_Work instructions_:
#1 According to the post on Go's split stacks, why does Go use split stacks instead of C-style contiguous stacks?
#2 Extend the post on Go's split stacks, picking up from its final line.
** BEGIN Page **
A trip down the (split) rabbithole

Note: This post is out of date, and will become increasingly out of date when Go’s new contiguous stacks are implemented. I’m leaving it here because it is still interesting, even if out of date.

Go uses split stacks (also called segmented stacks in the literature) in order to allow thousands of stacks in the space that would normally be taken by hundreds of C-style contiguous stacks. There’s a discussion of how to add split stacks to GCC here. Note: it was written by the author of gccgo, around the time he started porting Go to Gcc, so it’s clear that he’s adding split stacks to Gcc to help Go. But if it’s helpful to C programmers as well, then so much the better!

Ian’s article is dedicated to how he planned to add split stacks to GCC. I want to dig down to the lowest level and trace every single step of the process of maintaining split stacks in the native Go runtime. I hope you, dear reader, do too. Here we go…

First, we need a program that’s going to use up all it’s stack. Since the point of this article is not to learn about Go’s stack-based object allocation we’ll use up the stack with return addresses, specifically to main:

package main

func main() {
	main()
** END Page **
** BEGIN Dataset **
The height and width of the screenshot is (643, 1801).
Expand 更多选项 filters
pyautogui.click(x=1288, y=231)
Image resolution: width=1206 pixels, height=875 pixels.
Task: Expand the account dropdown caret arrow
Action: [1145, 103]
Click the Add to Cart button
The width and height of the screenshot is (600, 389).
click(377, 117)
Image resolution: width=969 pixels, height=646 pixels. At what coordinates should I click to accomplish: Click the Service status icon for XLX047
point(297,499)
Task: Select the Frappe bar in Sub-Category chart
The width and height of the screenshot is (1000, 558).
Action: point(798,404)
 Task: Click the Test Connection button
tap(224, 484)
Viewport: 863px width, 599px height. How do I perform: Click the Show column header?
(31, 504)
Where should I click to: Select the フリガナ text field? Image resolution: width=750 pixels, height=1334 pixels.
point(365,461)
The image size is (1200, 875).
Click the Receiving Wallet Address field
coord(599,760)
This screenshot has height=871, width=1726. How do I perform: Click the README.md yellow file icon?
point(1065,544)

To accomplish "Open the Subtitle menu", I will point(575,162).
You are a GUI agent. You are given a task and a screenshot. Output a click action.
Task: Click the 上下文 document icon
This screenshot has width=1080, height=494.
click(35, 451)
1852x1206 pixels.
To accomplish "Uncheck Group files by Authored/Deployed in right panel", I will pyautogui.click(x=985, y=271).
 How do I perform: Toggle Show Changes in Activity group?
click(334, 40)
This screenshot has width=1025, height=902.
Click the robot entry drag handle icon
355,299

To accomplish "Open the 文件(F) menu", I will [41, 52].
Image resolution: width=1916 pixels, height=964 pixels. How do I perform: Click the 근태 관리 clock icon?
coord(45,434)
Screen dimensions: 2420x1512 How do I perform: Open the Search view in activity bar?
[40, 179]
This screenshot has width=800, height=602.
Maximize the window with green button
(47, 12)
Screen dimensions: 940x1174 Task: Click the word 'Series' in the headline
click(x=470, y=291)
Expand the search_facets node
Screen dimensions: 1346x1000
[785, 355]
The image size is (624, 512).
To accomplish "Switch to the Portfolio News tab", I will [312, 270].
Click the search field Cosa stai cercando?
** END Dataset **
_Answers in order_:
#1 Go uses split stacks so that thousands of stacks can fit in the space that hundreds of C-style contiguous stacks would normally take.

#2
}

Now, don’t go running that just yet, or else you’ll have the out of memory killer on your back. Instead, go run that under gdb, setting a breakpoint on runtime.morestack:

$ gdb 8.out
(gdb) b runtime.morestack
Breakpoint 1 at 0x80494de: file /home/jra/go/src/pkg/runtime/386/asm.s, line 150.
(gdb) r
Starting program: /home/jra/go-stuff/8.out

Breakpoint 1, runtime.morestack ()
    at /home/jra/go/src/pkg/runtime/386/asm.s:150
150		get_tls(CX)
Current language:  auto; currently asm
(gdb) bt
#0  runtime.morestack () at /home/jra/go/src/pkg/runtime/386/asm.s:150
#1  0x08048c17 in main.main () at /home/jra/go-stuff/stack.go:3
#2  0x08048c1c in main.main () at /home/jra/go-stuff/stack.go:4
#3  0x08048c1c in main.main () at /home/jra/go-stuff/stack.go:4
#4  0x08048c1c in main.main () at /home/jra/go-stuff/stack.go:4
... same thing for lots and lots of pages ...
#1014 0x08048c1c in main.main () at /home/jra/go-stuff/stack.go:4
#1015 0x08049473 in runtime.mainstart ()
    at /home/jra/go/src/pkg/runtime/386/asm.s:85
#1016 0x0804e5cd in runtime.initdone ()
    at /home/jra/go/src/pkg/runtime/proc.c:145

Interesting stuff happens before and after this, so let’s try to sort through it. First, why did morestack get called? Because we are out of stack space. But how did we know? Ian’s explanation of split stacks lays this out pretty well: on the entry into every subroutine, we need to check how much space is left, and if it’s “not enough”, get a new stack to run on.

When you take a look at the assembly listing for main as it leaves 8g, there’s nothing to see:

$ 8g -S stack.go | head -10
--- prog list "main" ---
0000 (stack.go:3) TEXT    main+0(SB),$0-0
0001 (stack.go:4) CALL    ,main+0(SB)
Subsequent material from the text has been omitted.